● Provided data
***

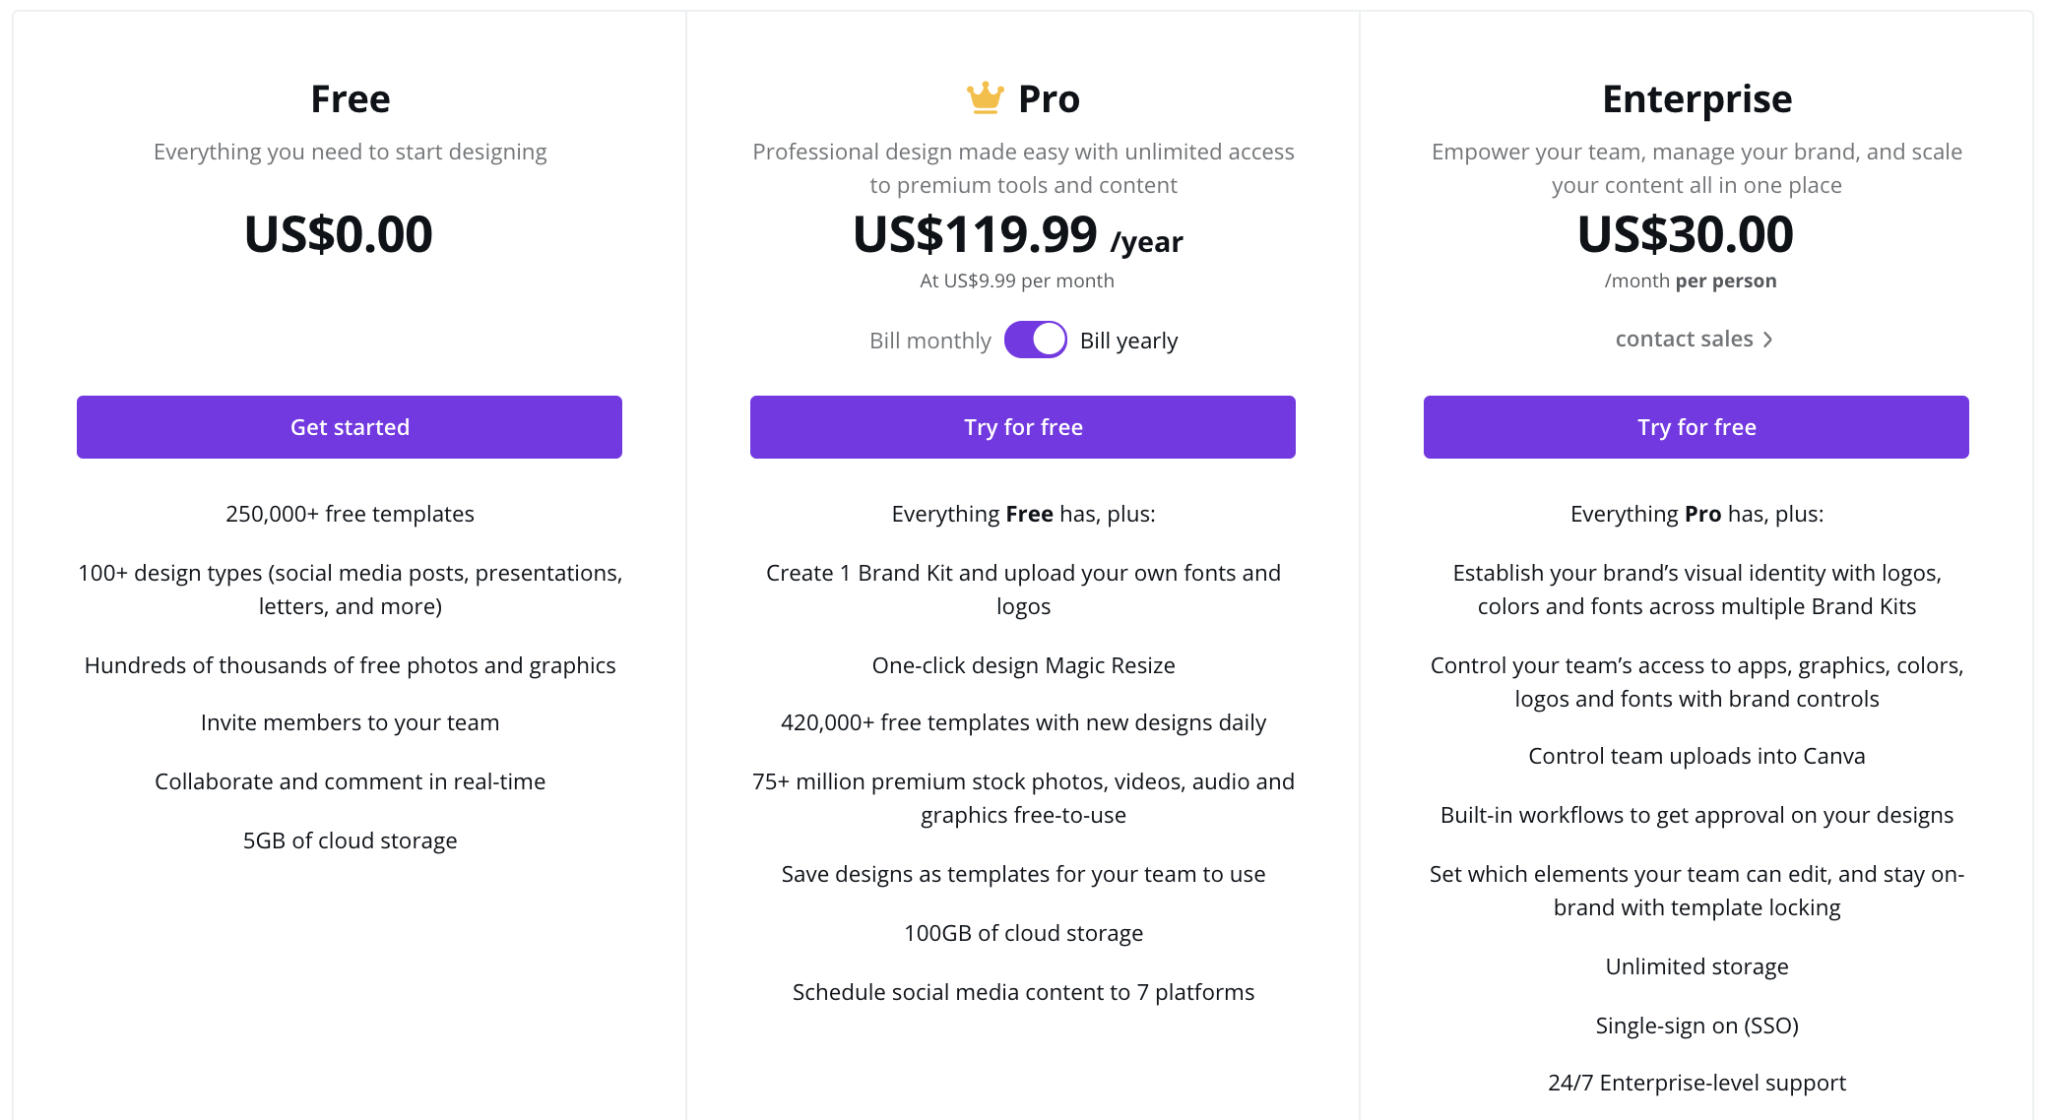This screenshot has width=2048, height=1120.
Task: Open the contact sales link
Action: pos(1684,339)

***

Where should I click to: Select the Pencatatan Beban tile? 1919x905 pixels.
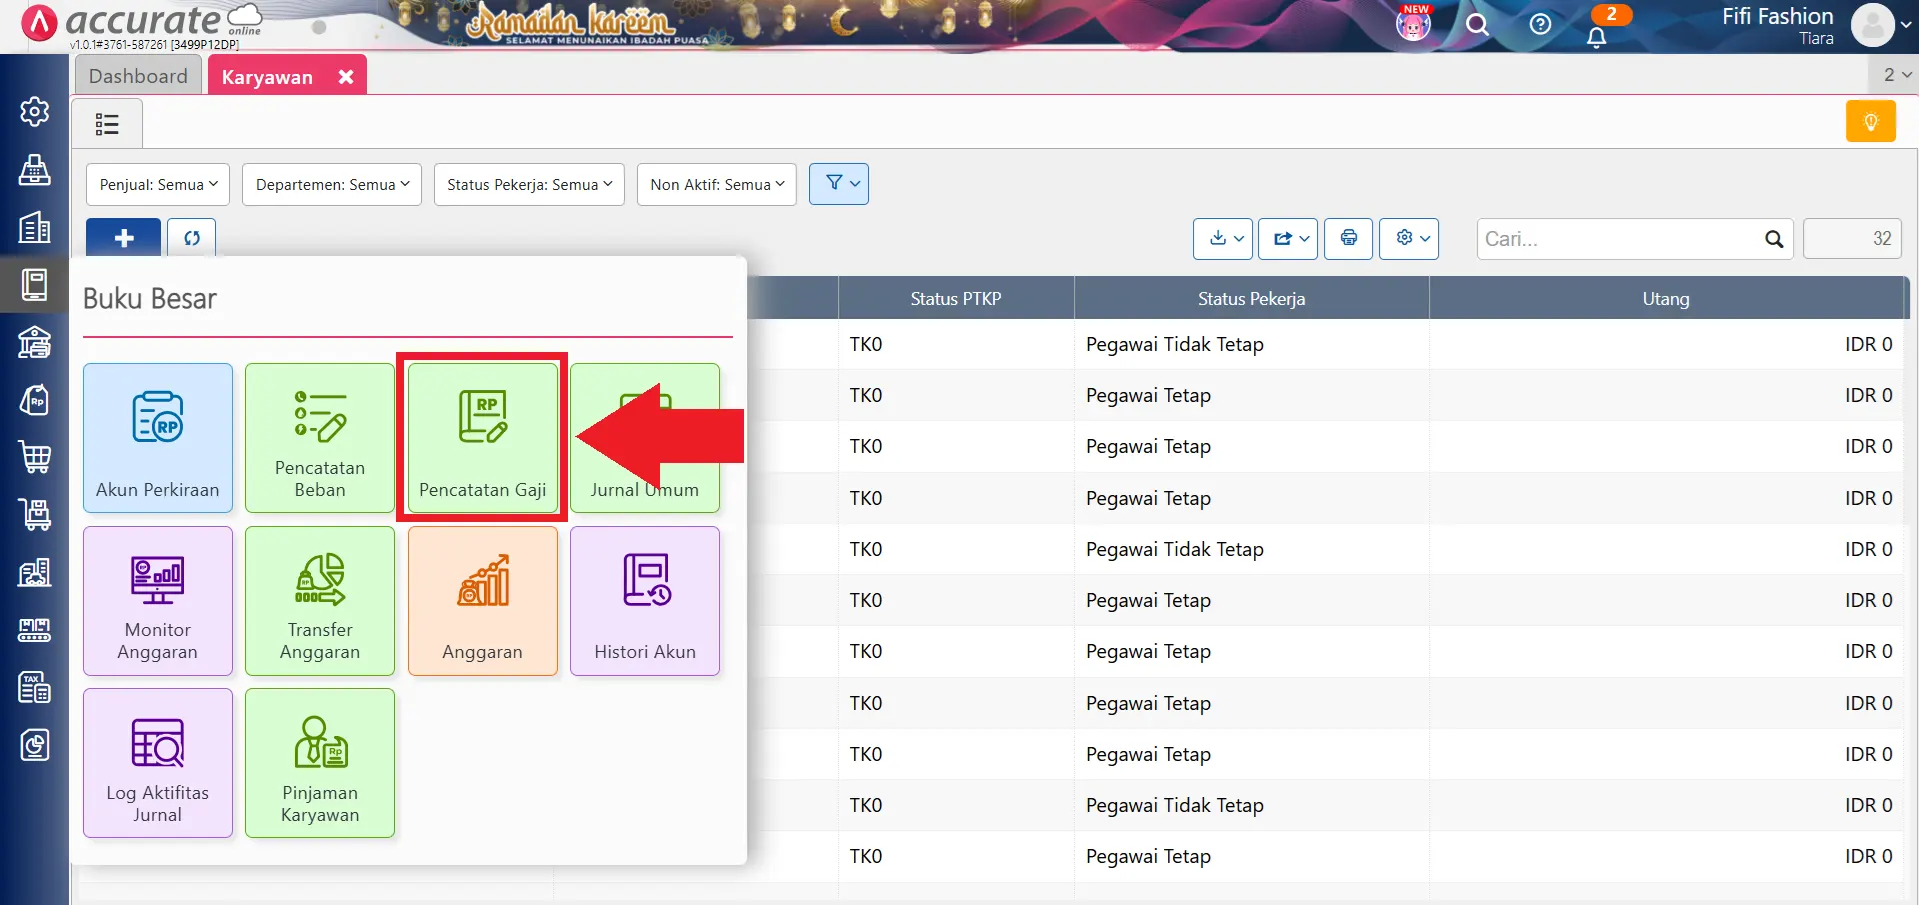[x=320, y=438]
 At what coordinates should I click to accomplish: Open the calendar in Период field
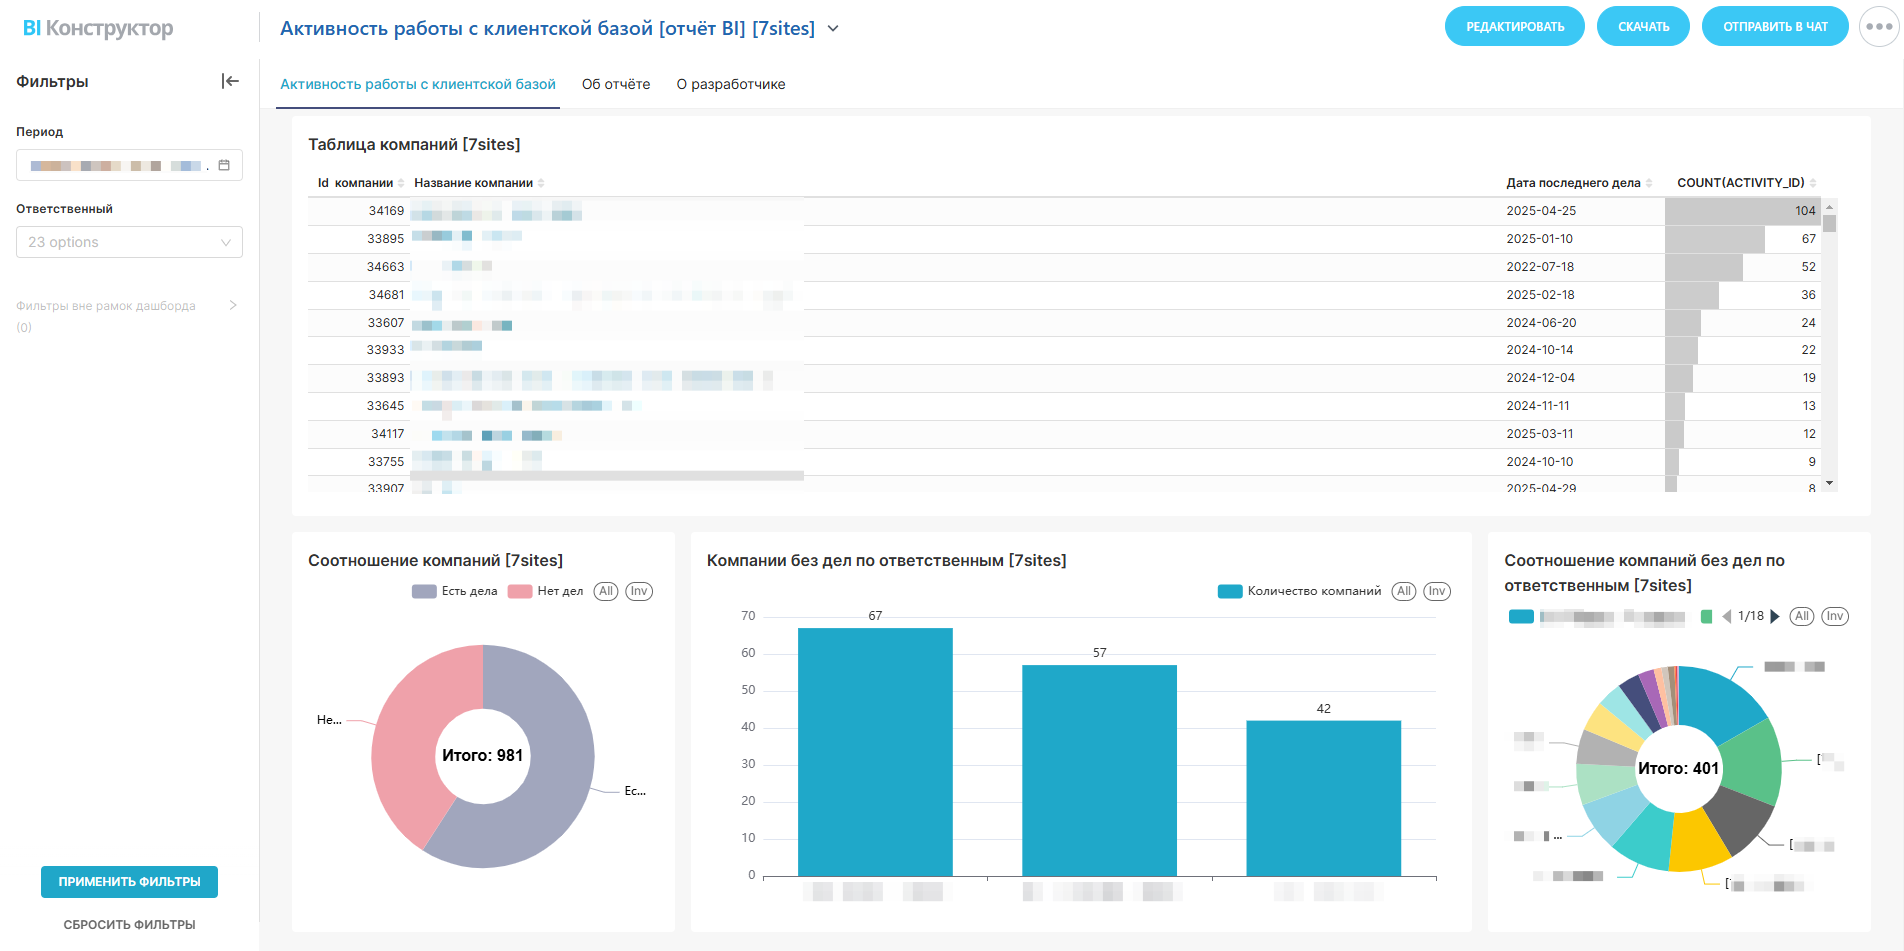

***

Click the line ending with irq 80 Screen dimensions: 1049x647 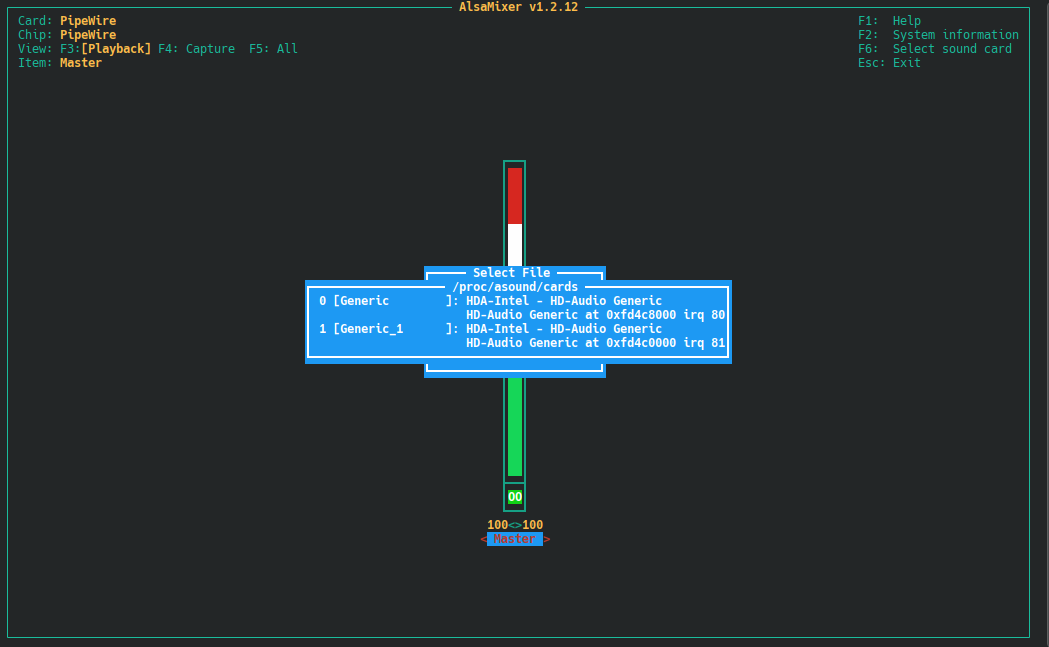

***

● About this task
Given the entries above, transcribe exactly the lines from the one holding "Where should I" through the one holding "At what coordinates"; pictures do not belong in the transcription.

● Final answer
Where should I click to: Select the Pencatatan Beban tile? 1919x905 pixels.
[x=320, y=438]
 At what coordinates should I click to accomplish: Open the calendar in Период field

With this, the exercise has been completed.